Pendant ce temps, le pouvoir judiciaire s’est dressé fermement contre les abus de pouvoir et les excès de l’exécutif dans plusieurs pays, notamment au Kenya en 2017 et au Malawi en 2019, où les résultats des élections ont été annulés en raison de fautes et d’irrégularités. L’indépendance du pouvoir judiciaire a également prévalu en Afrique du Sud, où l’ancien président Jacob Zuma a été contraint de purger une peine de prison en 2021 pour outrage à magistrat.

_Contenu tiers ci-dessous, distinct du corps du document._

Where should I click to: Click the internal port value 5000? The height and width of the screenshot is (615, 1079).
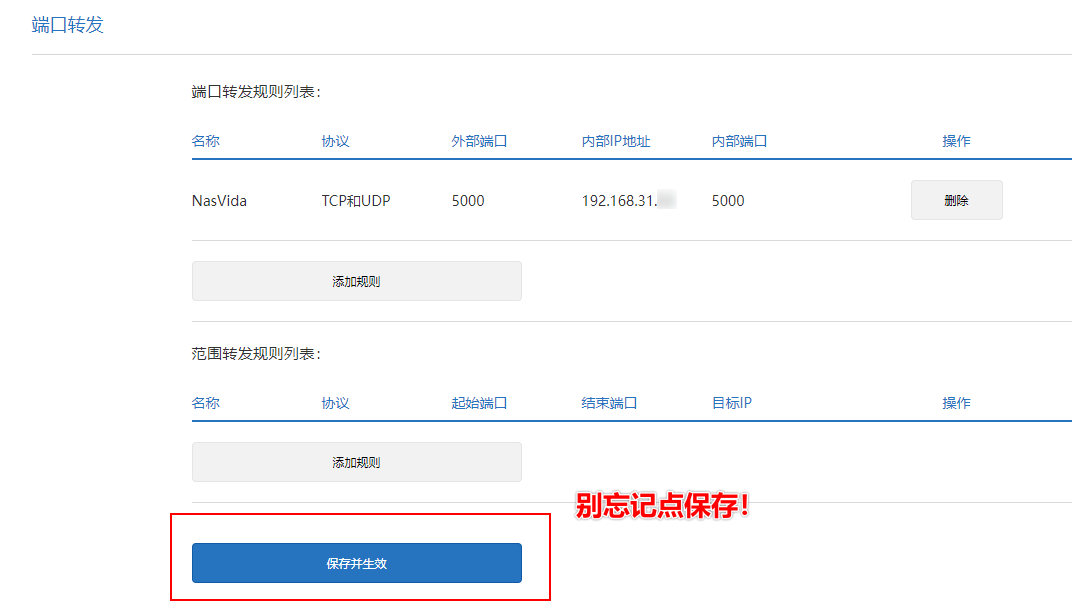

Partout dans le monde, et pas seulement en Afrique, la confiance dans les gouvernements démocratiques s’érode
En Zambie, les tentatives du parti au pouvoir de renverser la démocratie ont échoué grâce aux citoyens, qui se sont rendus en masse aux urnes pour élire un nouveau président. Lors du youthquake (« tremblement de terre de la jeunesse ») d’août 2021, le pouvoir a été remis à l’opposition par un résultat décisif rendant toute fraude impossible. Et en Tanzanie, la transition pacifique qui a eu lieu après la mort du président John Magufuli en mars 2021 a permis de mettre en place un programme de réformes. Grâce au recours au vote biométrique à travers l’Afrique, à un plus grand engagement civique et à des exigences accrues en matière de responsabilité, il devient plus difficile de manipuler les élections.
En comparaison avec la Pologne et la Hongrie, ou même avec des poids lourds des marchés émergents comme l’Inde et la Turquie (où l’on constate une importante érosion démocratique), ces exemples montrent que la trajectoire démocratique de l’Afrique n’est pas si sombre.
Au contraire, selon Jakkie Cilliers, chef du programme Futurs africains et Innovation de l’Institut d’études de sécurité, l’Afrique est plus démocratique que d’autres régions du monde, eu égard à son niveau de développement. Selon lui, étant donné que la démocratie procède du développement, le démarrage précoce de l’Afrique signifie que le continent devrait atteindre ces deux objectifs simultanément, ce qui est une tâche difficile en l’absence de gouvernance de qualité. La démocratisation prématurée du continent est source d’instabilité car elle ne « s’accompagne pas des institutions nécessaires permettant de passer de la personnalisation à l’institutionnalisation ».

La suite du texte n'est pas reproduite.